0.0064 MB per record
Was this with or without compression? I imagine compression will cut down the size considerably. In the longrun, I'd like a solution that can accommodate all ~80 million DOIs.
In the data directory you suggest, would you like just the output tsv in there, or the database, too?
I'd put both in data
as they're both datasets that the analysis generates.
Was this with or without compression?
That's without any compression.
I'd put both in
data
That sounds good to me. I'll open a PR in a bit with an in-progress script for all this.
To confirm, are you ok with using the tarfile
library for the compression aspect, or do you have a preferred alternative?
are you ok with using the tarfile library for the compression aspect
What are you tar balling (bundling)? Isn't the .db that we'd want to archive just a single file?
When writing the TSV, you can use the lzma module in python, or if via pandas just specify compression='xz'
.
Oh, I thought you wanted a copy of library_coverage_xml_and_fulltext_indicators.db
saved in a tarball! It is a single file.
To confirm, then, you want library_coverage_xml_and_fulltext_indicators.db
(not compressed), and then an lzma-compressed TSV -- is that correct?
To confirm, then, you want library_coverage_xml_and_fulltext_indicators.db (not compressed), and then an lzma-compressed TSV -- is that correct?
No! library_coverage_xml_and_fulltext_indicators.db
should certainly be compressed, since it's a binary file. Git diffs are not useful for this file, so might as well compress and track with LFS. Just use XZ... no need for a tarball since its a single file.
The TSV is where I'm debating whether we want to compress. If we compress, we lose the ability to get the informative git diffs, which show us new DOIs being added.
One final note is that the TSV should be deterministically sorted... I'd suggest by DOI. So that the TSV is always the same unless the underlying data changes.
I'm working to push my changes back to my fork to create a PR, but GitHub doesn't allow pushing LFS-tracked files into a public fork, it turns out (https://github.com/git-lfs/git-lfs/issues/1906).
Is there an approach for this that you've used in the past?
A comment here states:
On GitHub.com, you can't push LFS assets to a public fork unless the original repo already has LFS objects, or you have push access to the original repo. This is a server side rule to prevent abuse. Once the public repository has LFS objects, anyone should be able to push LFS objects to their forks. If you see an issue here, let me know the repository fork and the owner trying to push so we can look into it.

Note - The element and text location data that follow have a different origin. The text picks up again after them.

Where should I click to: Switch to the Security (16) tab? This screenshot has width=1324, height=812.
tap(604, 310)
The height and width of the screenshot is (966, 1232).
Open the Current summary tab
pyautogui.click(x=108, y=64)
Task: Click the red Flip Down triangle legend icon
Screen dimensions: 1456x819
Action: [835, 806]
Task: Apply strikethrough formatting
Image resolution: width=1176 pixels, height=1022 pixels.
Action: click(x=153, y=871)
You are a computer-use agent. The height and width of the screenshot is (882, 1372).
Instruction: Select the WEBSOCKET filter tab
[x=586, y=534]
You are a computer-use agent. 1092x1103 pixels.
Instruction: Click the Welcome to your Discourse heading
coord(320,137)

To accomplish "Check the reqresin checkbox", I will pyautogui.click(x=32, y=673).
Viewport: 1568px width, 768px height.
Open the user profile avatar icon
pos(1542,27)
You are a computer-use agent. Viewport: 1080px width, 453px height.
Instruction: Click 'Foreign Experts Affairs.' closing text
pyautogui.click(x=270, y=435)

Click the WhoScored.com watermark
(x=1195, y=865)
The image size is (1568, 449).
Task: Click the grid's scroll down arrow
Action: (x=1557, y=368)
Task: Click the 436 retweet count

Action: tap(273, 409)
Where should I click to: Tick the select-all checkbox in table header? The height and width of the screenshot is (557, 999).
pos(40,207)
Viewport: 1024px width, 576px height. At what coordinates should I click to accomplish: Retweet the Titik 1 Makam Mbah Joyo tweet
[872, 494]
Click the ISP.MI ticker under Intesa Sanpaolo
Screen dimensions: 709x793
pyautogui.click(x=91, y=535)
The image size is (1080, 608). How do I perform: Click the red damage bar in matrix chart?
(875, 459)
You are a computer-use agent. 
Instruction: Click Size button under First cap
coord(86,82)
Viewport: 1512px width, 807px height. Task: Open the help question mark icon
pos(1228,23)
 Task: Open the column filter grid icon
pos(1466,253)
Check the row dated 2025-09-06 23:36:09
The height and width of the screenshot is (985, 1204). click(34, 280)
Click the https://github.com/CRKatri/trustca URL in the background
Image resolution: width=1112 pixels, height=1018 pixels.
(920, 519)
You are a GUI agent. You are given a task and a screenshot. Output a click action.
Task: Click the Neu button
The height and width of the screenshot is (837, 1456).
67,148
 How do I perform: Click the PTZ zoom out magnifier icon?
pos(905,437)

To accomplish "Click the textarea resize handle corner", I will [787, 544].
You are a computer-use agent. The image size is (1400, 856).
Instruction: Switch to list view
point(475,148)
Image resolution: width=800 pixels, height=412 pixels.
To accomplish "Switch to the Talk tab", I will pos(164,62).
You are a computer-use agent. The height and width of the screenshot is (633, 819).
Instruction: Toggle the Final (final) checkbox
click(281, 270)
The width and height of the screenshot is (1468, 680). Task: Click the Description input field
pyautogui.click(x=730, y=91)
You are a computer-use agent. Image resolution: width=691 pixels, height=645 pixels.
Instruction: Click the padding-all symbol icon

Okay I gave you write access which should allow you to be the first to push LFS assets to a fork. Continue to work through your fork and only edit the greenelab repo via pull request.
Great; thank you!
Following the merge/close of PR #7, I have the downloader running now.
While it runs, @dhimmel, perhaps we could discuss what you'd like done with it when it's ready? (Where it should go, whether any transformations / compression needs to be run on it, etc.)